● Description of the task
Locate every line in the records below that contains the word "dropdown", and copy each of those lines.

Records from a pointing dataset:
%%

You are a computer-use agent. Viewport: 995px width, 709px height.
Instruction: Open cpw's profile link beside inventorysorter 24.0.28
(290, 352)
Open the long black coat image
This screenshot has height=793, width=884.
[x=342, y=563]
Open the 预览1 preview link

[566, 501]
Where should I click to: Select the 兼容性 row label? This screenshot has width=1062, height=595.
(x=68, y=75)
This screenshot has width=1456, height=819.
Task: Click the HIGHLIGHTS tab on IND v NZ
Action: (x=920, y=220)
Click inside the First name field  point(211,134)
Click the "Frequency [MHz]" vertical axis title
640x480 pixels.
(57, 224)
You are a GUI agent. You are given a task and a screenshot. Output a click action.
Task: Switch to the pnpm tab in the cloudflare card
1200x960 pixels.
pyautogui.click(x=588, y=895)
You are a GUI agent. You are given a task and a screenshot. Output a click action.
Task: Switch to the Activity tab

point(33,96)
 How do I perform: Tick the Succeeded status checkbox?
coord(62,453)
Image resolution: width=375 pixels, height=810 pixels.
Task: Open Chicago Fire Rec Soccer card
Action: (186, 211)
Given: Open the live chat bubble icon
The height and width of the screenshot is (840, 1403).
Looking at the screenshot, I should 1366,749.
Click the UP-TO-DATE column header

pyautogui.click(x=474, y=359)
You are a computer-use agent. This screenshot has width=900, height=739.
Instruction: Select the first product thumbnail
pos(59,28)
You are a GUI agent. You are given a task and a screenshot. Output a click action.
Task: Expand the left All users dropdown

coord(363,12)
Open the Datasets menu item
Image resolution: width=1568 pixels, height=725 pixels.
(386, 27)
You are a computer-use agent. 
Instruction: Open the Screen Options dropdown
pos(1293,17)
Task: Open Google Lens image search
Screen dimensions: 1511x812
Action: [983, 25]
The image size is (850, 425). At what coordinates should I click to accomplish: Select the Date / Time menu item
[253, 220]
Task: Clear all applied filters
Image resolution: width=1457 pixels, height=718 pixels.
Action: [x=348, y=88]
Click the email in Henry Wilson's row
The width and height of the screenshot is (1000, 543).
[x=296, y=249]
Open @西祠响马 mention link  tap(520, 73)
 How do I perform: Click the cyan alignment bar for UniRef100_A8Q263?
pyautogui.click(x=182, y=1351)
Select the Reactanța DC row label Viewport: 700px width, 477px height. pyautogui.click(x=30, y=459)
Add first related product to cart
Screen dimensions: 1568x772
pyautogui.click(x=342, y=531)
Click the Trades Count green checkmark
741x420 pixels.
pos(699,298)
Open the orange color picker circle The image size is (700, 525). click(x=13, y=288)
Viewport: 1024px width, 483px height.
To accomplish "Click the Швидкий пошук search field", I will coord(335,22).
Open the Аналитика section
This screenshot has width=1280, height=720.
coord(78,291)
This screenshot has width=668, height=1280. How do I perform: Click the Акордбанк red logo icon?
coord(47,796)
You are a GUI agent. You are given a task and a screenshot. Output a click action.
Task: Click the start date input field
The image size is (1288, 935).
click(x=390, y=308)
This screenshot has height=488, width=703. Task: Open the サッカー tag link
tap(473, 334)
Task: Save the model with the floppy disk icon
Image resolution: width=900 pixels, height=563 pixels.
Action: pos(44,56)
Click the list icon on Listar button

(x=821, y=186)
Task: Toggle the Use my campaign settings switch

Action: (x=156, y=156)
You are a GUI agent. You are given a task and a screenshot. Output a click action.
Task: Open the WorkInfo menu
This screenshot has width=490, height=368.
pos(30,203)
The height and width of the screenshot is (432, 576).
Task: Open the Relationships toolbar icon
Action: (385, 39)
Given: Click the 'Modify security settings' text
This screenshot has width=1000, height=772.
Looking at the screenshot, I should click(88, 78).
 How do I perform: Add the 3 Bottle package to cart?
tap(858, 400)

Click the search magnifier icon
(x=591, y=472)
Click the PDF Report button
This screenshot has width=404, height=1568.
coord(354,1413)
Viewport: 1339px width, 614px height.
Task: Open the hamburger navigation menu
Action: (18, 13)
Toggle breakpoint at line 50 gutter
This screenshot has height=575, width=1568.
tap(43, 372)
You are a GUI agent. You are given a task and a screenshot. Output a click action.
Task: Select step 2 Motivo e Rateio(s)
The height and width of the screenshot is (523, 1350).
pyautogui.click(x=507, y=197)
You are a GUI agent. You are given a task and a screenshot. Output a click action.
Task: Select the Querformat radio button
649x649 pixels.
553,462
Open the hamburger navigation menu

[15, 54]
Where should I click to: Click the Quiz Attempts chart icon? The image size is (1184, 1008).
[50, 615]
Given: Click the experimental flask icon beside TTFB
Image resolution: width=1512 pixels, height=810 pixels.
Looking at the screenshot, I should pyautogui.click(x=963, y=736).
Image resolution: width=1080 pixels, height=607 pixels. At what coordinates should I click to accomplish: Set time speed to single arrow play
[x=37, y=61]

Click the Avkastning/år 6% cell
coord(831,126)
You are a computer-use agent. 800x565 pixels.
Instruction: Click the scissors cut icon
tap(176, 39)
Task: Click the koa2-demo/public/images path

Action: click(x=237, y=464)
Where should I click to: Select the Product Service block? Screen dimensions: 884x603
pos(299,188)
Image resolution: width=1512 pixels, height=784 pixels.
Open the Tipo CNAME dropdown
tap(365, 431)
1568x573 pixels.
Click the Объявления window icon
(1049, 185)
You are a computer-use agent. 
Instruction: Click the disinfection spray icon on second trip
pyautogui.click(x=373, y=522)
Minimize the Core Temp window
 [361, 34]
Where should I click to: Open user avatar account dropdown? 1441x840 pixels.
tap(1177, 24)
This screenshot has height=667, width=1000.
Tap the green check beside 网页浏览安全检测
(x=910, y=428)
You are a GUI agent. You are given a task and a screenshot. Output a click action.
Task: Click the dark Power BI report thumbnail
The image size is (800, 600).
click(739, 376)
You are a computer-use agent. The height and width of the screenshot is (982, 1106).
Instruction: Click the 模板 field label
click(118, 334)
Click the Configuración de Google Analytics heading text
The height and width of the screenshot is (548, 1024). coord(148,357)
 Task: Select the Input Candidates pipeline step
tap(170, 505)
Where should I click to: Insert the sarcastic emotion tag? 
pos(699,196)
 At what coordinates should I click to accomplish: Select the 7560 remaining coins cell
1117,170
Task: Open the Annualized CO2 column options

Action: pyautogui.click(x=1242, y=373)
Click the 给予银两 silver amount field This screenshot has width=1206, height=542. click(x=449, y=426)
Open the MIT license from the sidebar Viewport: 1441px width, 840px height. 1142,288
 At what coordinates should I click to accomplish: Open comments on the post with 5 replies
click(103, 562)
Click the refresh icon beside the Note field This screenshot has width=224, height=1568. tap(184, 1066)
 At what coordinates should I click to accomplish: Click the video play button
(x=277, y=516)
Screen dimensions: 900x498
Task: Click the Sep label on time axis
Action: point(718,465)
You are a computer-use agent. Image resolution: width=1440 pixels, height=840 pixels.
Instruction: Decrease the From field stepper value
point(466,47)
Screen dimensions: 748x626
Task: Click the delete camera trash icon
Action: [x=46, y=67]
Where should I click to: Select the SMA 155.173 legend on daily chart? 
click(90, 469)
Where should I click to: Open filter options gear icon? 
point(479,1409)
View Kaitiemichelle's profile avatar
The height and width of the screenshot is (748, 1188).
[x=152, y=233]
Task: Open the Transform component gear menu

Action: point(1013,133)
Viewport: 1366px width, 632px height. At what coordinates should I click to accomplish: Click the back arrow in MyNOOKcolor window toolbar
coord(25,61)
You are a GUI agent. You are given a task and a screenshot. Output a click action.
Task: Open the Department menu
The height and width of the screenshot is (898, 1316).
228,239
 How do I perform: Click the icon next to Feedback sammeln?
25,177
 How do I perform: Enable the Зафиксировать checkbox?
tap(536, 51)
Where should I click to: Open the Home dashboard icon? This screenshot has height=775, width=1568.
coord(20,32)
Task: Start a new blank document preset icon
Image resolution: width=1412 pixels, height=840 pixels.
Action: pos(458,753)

%%

● Response to the exercise
Task: Expand the left All users dropdown
Instruction: Open the Screen Options dropdown
Open the Tipo CNAME dropdown
Where should I click to: Open user avatar account dropdown? 1441x840 pixels.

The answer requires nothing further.